> [Stated exercise A]:
Copy out the rows word for word, starting with the line that contains "Where should I click to: Expand" and going on through the line that contains "Action: 86,35", with both of those lines included.

=== Source excerpt ===

# UP's Challenger Trip in Oct/Nov



## Jerry Barnes (Jan 2, 2008)

The Challenger is coming out again, first time in a couple of years. Once over to St Louis, once to Council Bluffs, IA. Might check it out if it comes near you.
Includes the Ringling Brothers/Barnum and Bailey Circus Train/Sedalia Sesquicentennial Sept. 28 Cheyenne - Speer - Denver Sept. 29: Denver - Cheyenne Sept. 30 Cheyenne - North Platte Oct. 1 North Platte - Marysville Oct. 2 Marysville - Kansas City Oct. 3 Kansas City Oct. 4 Kansas City - Jefferson City (via River Sub) Oct. 5 Jefferson City Oct. 6 Jefferson City - St. Louis Oct. 7 St. Louis Gorham - St. Louis Oct. 8 St. Louis Oct. 9 St. Louis - Sedalia Oct. 10 Sedalia - Kansas City Oct. 11 Kansas City Oct. 12 Kansas City - Maryville Oct. 13 Marysville - North Platte Oct. 14 North Platte - Cheyenne ^Top
The 50th Anniversary Special
Nov. 8 Cheyenne - North Platte Nov. 9 North Platte - Council Bluffs Nov. 10-12 Council Bluffs Nov. 13 Council Bluffs - North Platte Nov. 14 North Platte - Cheyenne


----------



## Charles (Jan 2, 2008)

Jerry
I would enjoy seeing the locomotive but given the nearest point of intercept is St. Louis I am not sure I will get any closer than you photos....


----------



## Ray Dunakin (Jan 6, 2008)

Man, I would kill to see the Challenger in person! But it's much too far away and not much chance it will ever get anywhere near San Diego.


----------



## aceinspp (Jan 2, 2008)

Hopefully they will schedule the loco next year to run in the summer on close to the same schedule. Be just right if it could hit KCMO during the National convention. Later RJD


----------



## Jerry Barnes (Jan 2, 2008)

844 is out in Portland right now.


----------



## Biblegrove RR (Jan 4, 2008)

I will be in Gorham IL for it's turn around - Do not understan why they pick this place, it's in a corn field with NO population and do notthink there is a turn around track there anyway...? It's only an hour away or less. My 5 year old is going to FREAK OUT! He loves that train!


----------



## Manco (Jan 5, 2009)

I live in Sedalia... according to the schedule, it's spending the night here. Does anyone know if that's correct?

=== Supplied data ===

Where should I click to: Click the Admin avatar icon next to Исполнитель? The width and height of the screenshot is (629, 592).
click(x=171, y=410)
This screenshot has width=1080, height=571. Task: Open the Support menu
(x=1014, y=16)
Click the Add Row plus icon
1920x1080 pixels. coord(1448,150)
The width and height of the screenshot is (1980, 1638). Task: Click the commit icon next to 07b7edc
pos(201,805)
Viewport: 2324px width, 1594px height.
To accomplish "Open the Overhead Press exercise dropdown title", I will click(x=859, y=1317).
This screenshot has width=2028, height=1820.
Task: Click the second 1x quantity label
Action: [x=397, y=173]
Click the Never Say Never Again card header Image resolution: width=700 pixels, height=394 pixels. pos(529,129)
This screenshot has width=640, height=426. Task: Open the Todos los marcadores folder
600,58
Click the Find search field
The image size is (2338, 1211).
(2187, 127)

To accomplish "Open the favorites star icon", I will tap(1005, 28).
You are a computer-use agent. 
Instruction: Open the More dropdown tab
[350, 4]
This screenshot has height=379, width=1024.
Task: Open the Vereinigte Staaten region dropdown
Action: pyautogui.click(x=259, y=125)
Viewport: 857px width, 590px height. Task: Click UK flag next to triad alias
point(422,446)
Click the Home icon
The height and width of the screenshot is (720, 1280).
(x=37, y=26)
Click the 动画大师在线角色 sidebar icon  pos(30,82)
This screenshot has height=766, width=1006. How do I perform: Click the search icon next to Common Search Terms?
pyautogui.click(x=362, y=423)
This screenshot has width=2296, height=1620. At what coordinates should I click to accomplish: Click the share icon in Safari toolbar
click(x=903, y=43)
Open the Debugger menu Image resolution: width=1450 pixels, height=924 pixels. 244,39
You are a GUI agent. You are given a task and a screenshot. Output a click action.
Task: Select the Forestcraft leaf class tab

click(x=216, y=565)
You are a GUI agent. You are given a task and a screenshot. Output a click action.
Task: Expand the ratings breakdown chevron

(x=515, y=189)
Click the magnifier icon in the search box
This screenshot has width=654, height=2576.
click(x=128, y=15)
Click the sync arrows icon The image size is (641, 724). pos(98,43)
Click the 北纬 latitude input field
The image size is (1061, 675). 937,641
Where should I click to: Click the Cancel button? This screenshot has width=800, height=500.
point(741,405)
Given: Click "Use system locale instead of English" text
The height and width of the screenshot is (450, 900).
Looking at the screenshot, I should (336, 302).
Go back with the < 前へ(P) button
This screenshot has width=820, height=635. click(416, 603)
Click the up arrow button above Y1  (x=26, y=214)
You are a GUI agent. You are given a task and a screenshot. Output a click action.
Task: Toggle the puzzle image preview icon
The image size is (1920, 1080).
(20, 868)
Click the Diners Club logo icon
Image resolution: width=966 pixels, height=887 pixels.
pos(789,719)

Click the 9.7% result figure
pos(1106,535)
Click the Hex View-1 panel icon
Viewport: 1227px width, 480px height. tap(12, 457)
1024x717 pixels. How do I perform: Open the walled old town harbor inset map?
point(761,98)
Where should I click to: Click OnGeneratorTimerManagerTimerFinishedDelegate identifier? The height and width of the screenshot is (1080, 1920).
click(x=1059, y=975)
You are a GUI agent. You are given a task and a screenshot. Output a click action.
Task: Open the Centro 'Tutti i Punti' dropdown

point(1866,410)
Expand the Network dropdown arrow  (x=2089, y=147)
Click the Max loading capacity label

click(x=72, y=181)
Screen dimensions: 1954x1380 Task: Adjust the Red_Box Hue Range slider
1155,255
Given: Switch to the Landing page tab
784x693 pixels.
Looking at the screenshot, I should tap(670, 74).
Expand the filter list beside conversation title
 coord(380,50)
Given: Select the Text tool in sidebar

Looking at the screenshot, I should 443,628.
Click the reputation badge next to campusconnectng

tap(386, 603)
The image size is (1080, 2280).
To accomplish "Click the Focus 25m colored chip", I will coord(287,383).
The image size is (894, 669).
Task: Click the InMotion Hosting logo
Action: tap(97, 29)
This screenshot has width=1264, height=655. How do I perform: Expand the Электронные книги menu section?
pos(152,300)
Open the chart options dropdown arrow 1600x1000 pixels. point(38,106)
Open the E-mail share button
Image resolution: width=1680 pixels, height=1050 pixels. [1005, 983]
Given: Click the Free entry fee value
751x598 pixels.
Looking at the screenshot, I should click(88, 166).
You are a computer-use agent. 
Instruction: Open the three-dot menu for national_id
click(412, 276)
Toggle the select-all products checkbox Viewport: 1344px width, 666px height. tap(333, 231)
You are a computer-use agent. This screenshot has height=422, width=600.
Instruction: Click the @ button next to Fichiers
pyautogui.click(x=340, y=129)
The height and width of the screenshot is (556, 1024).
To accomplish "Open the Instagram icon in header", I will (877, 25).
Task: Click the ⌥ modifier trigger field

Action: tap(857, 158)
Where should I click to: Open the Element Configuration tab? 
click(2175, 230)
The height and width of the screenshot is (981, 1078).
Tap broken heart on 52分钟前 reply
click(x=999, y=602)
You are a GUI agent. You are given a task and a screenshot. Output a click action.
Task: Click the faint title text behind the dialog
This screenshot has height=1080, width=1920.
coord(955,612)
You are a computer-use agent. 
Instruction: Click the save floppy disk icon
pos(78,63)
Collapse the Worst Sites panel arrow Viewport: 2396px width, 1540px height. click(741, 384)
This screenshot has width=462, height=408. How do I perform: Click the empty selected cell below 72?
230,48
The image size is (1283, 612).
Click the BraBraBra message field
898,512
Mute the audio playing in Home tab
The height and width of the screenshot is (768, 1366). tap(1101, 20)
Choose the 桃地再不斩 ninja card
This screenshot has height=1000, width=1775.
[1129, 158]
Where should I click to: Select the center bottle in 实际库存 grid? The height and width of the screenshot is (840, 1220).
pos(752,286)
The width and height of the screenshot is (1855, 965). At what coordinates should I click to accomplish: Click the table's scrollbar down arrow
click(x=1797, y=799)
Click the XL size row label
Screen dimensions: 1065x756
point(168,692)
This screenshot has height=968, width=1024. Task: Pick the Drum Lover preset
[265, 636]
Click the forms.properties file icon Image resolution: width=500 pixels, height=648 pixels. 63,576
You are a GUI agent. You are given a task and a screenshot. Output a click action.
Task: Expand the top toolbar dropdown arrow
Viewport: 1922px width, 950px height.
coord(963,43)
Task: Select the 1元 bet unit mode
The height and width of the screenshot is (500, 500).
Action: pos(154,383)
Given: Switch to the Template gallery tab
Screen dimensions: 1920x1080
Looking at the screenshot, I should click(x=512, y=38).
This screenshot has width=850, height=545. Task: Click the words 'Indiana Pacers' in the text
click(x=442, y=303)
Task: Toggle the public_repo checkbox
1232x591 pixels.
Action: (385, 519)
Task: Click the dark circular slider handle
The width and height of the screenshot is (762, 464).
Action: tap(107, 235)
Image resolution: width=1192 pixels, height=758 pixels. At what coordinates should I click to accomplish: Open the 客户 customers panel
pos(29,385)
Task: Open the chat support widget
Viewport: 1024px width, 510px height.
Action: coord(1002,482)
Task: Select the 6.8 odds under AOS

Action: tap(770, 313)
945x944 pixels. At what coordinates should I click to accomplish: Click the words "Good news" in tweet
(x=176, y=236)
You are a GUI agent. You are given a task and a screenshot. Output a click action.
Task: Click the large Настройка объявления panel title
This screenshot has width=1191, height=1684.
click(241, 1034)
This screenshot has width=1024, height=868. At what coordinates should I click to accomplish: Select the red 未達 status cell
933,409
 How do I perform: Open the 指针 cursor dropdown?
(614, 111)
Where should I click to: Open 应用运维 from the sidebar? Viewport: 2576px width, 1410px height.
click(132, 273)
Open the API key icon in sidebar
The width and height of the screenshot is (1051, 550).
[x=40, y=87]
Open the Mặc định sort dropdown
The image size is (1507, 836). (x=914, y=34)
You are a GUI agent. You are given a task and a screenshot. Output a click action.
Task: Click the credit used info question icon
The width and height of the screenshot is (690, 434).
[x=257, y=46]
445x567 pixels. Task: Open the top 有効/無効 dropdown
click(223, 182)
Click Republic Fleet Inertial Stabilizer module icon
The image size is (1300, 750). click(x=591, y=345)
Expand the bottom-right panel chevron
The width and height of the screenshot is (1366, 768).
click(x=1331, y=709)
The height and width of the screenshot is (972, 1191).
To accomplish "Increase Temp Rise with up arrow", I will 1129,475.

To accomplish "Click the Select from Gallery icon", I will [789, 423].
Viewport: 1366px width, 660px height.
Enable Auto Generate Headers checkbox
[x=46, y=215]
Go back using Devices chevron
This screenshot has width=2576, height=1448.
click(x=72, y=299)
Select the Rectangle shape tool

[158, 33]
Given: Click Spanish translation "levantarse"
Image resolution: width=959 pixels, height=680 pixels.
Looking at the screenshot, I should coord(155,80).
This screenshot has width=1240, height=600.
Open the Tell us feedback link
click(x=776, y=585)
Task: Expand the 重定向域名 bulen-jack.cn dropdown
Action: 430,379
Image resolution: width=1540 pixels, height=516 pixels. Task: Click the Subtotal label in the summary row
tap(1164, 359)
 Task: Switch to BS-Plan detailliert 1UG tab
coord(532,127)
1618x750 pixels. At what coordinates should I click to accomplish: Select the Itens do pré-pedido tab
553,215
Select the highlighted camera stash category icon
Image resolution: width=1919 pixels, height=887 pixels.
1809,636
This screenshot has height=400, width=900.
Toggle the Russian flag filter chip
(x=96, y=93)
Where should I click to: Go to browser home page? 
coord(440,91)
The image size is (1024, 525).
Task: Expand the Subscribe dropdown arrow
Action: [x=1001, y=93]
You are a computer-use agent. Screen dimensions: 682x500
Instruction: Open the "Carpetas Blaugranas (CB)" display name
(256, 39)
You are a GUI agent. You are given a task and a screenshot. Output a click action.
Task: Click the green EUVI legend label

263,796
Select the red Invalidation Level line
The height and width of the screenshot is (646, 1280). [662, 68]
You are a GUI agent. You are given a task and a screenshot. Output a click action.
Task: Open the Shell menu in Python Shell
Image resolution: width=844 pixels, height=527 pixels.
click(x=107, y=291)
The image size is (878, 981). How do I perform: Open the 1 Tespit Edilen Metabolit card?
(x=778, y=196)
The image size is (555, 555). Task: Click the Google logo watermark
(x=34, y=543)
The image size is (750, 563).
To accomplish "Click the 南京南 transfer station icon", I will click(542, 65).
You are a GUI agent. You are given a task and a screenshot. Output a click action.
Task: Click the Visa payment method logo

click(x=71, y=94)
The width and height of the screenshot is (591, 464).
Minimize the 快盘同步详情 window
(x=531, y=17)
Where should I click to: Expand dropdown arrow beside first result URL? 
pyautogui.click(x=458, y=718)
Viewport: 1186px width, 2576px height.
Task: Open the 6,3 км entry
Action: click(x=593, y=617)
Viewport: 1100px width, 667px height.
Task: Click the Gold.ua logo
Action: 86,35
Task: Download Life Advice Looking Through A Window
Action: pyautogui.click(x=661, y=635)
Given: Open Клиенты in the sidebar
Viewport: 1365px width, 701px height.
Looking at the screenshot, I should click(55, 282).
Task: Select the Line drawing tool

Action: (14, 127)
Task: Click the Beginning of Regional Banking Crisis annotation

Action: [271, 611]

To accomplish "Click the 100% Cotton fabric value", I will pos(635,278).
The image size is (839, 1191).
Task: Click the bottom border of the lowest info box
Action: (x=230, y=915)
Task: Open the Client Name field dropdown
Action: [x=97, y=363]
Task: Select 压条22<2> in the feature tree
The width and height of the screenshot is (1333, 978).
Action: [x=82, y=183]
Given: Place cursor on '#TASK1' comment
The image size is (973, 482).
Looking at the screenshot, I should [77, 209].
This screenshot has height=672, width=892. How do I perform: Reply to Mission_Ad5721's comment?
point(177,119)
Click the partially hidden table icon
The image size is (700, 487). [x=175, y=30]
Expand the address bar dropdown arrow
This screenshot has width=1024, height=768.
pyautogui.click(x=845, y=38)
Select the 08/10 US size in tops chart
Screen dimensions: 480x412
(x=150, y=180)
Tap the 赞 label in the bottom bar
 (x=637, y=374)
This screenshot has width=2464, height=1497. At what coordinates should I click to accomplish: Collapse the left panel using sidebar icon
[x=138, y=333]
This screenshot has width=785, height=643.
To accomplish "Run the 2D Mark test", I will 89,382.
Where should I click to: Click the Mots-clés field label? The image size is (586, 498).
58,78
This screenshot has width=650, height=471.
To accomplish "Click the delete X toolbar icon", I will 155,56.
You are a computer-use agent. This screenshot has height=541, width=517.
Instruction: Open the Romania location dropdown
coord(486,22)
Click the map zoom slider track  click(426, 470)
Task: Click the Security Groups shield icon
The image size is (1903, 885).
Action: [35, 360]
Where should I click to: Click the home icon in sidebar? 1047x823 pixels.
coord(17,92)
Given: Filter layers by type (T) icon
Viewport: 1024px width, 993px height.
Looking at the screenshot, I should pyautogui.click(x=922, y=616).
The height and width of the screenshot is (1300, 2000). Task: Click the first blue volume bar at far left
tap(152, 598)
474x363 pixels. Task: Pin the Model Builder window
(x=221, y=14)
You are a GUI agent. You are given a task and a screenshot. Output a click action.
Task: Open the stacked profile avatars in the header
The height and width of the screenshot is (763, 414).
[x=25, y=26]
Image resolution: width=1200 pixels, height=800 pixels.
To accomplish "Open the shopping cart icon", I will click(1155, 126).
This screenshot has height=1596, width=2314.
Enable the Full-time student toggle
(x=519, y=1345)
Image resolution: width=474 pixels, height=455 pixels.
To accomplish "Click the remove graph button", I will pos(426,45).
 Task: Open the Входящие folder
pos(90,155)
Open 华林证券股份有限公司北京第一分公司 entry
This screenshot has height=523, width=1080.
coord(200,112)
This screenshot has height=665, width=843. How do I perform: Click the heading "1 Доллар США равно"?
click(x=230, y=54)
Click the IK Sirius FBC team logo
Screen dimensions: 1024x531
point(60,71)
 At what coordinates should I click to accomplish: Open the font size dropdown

===

> [Stated exercise B]:
Sum up the forum thread about the Challenger trip in two sentences.

> [Task response A]:
Where should I click to: Expand dropdown arrow beside first result URL? 
pyautogui.click(x=458, y=718)
Viewport: 1186px width, 2576px height.
Task: Open the 6,3 км entry
Action: click(x=593, y=617)
Viewport: 1100px width, 667px height.
Task: Click the Gold.ua logo
Action: 86,35

> [Task response B]:
Jerry Barnes announces that the Challenger is coming out again for the first time in a couple of years, with a schedule that includes a run to St. Louis and a 50th Anniversary Special to Council Bluffs, IA. Some replies say it's too far away to see, while others hope for a summer run through KCMO, plan to watch at Gorham IL with a train-loving five-year-old, or ask whether it really spends the night in Sedalia.